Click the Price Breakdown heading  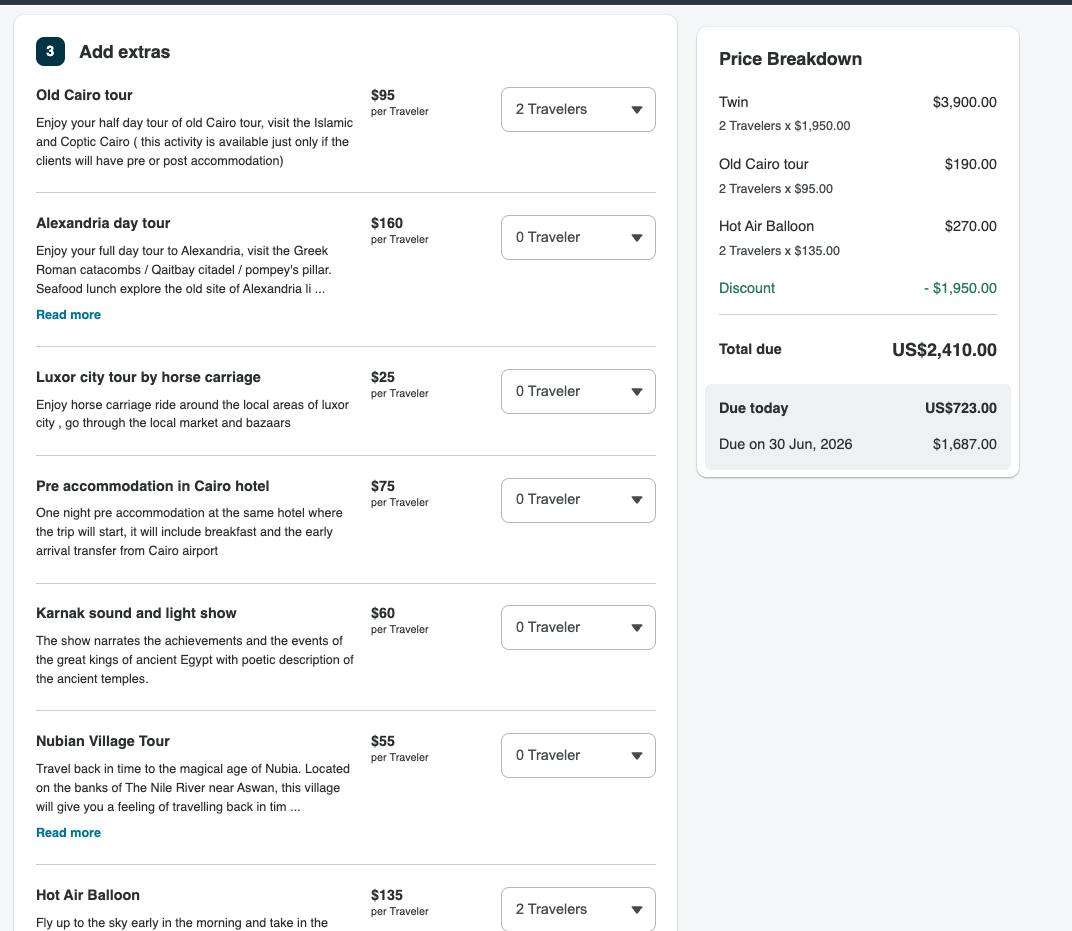point(790,59)
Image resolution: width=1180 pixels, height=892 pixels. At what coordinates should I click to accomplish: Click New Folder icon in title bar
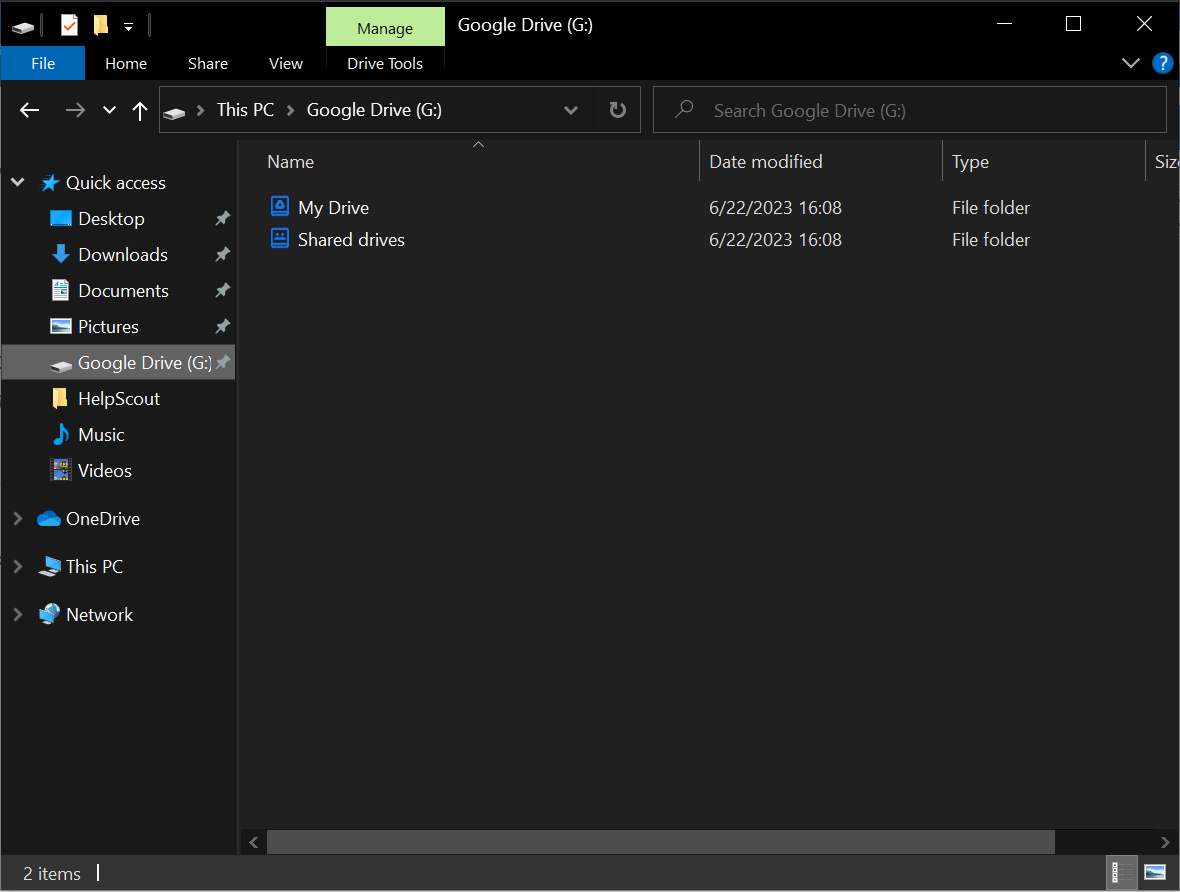click(100, 25)
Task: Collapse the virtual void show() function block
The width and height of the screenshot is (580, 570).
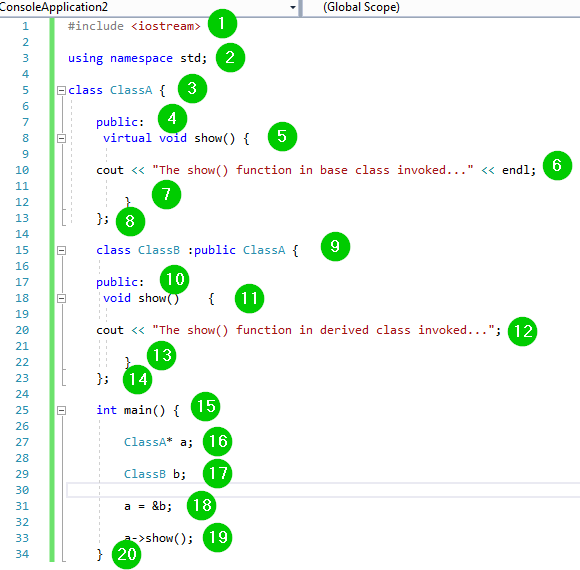Action: (61, 138)
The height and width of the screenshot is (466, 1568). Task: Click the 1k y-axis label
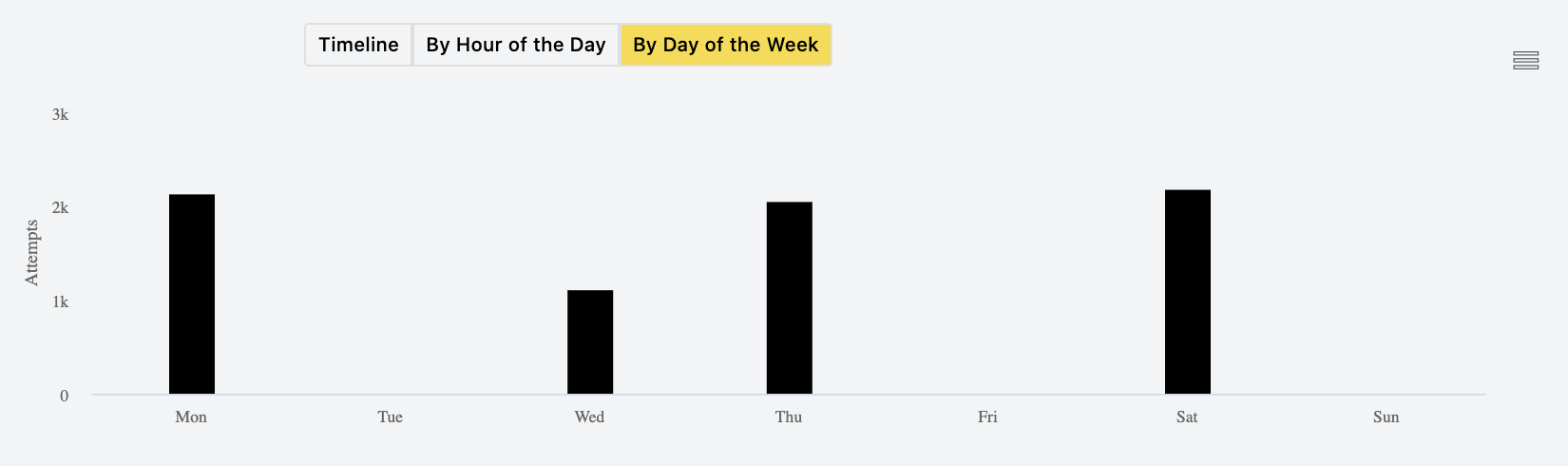point(60,301)
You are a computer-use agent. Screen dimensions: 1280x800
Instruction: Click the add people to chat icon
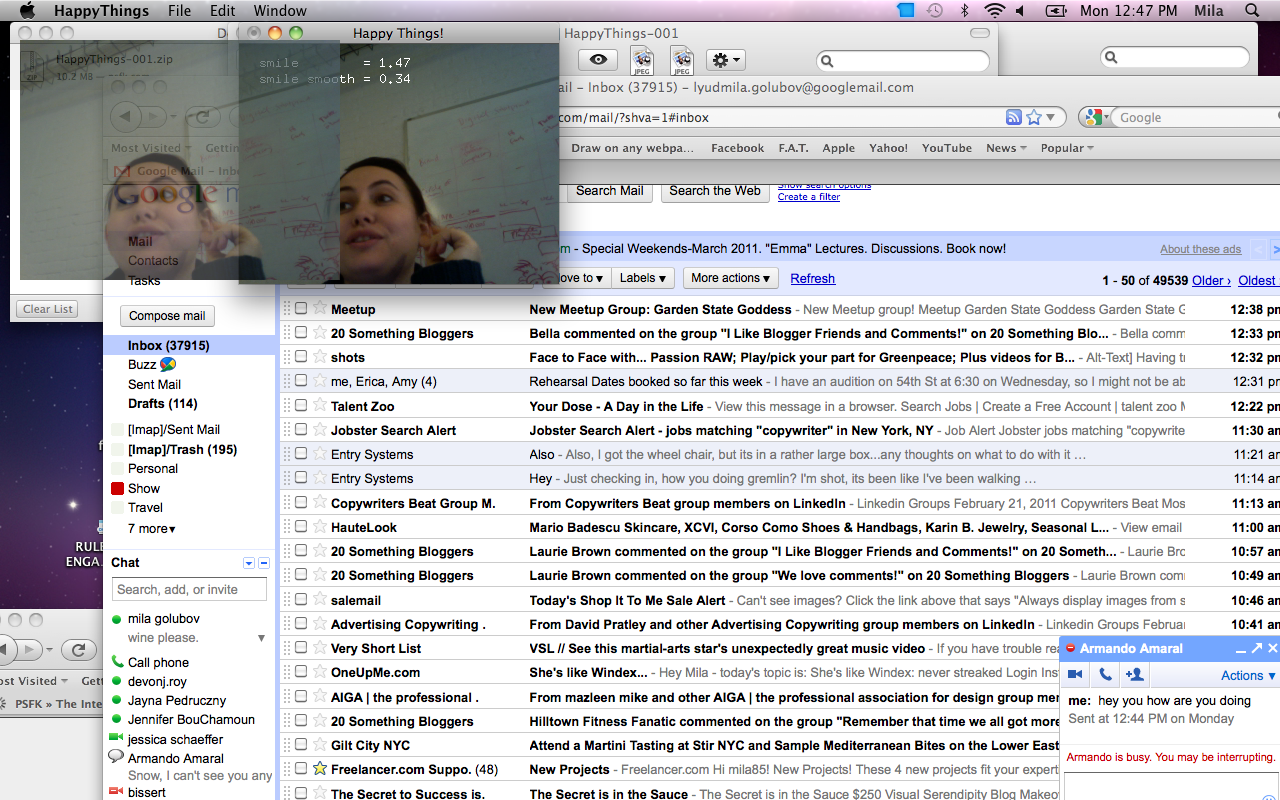(1134, 675)
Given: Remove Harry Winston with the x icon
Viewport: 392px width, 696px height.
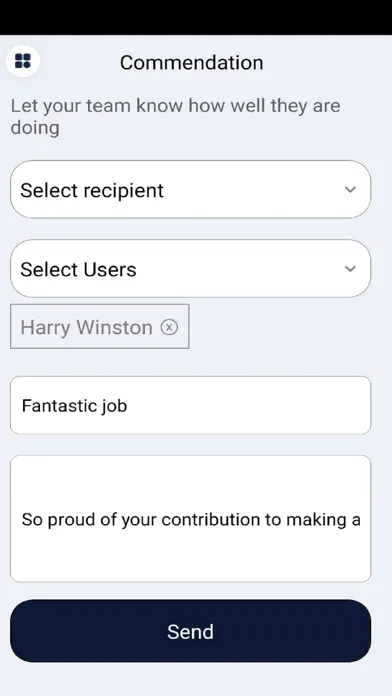Looking at the screenshot, I should (169, 327).
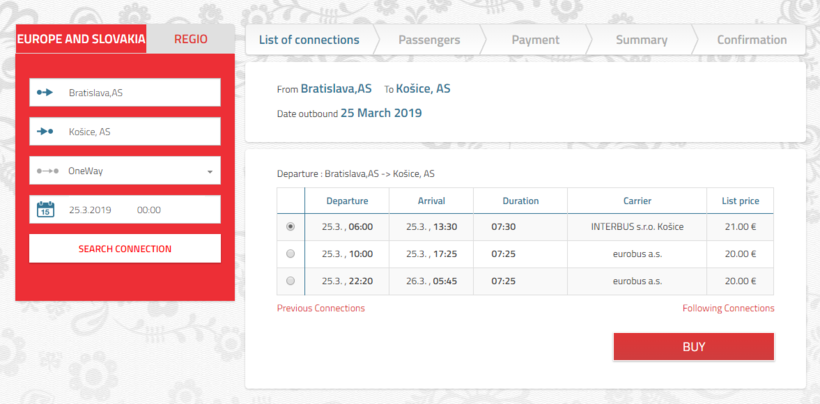Click the departure arrow icon beside Bratislava,AS
The width and height of the screenshot is (820, 404).
click(45, 93)
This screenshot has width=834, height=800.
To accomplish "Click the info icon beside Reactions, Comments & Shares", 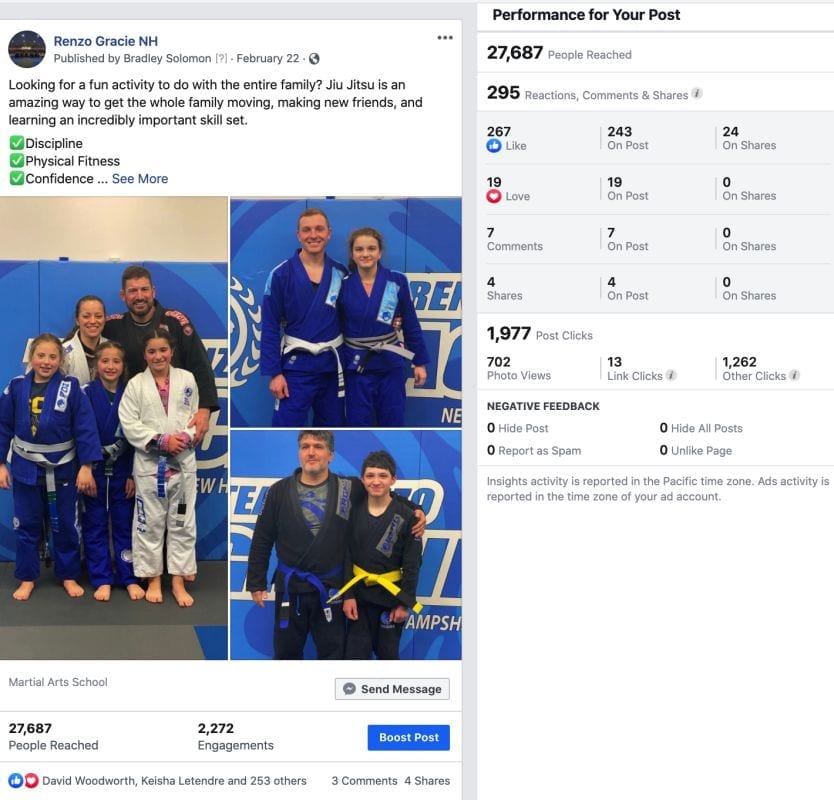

## [ASSIGNED TASK]
Your reply is to be an exact repeat of the listing above from the line holding "The height and" down to the line holding "Given: Remove Harry Winston with the x icon", ends included, pictures excluded.

## [FINISHED TASK]
The height and width of the screenshot is (466, 1568). Task: Click the 1k y-axis label
point(60,301)
You are a computer-use agent. Screen dimensions: 1280x800
Instruction: Click the add people to chat icon
(1134, 675)
Given: Remove Harry Winston with the x icon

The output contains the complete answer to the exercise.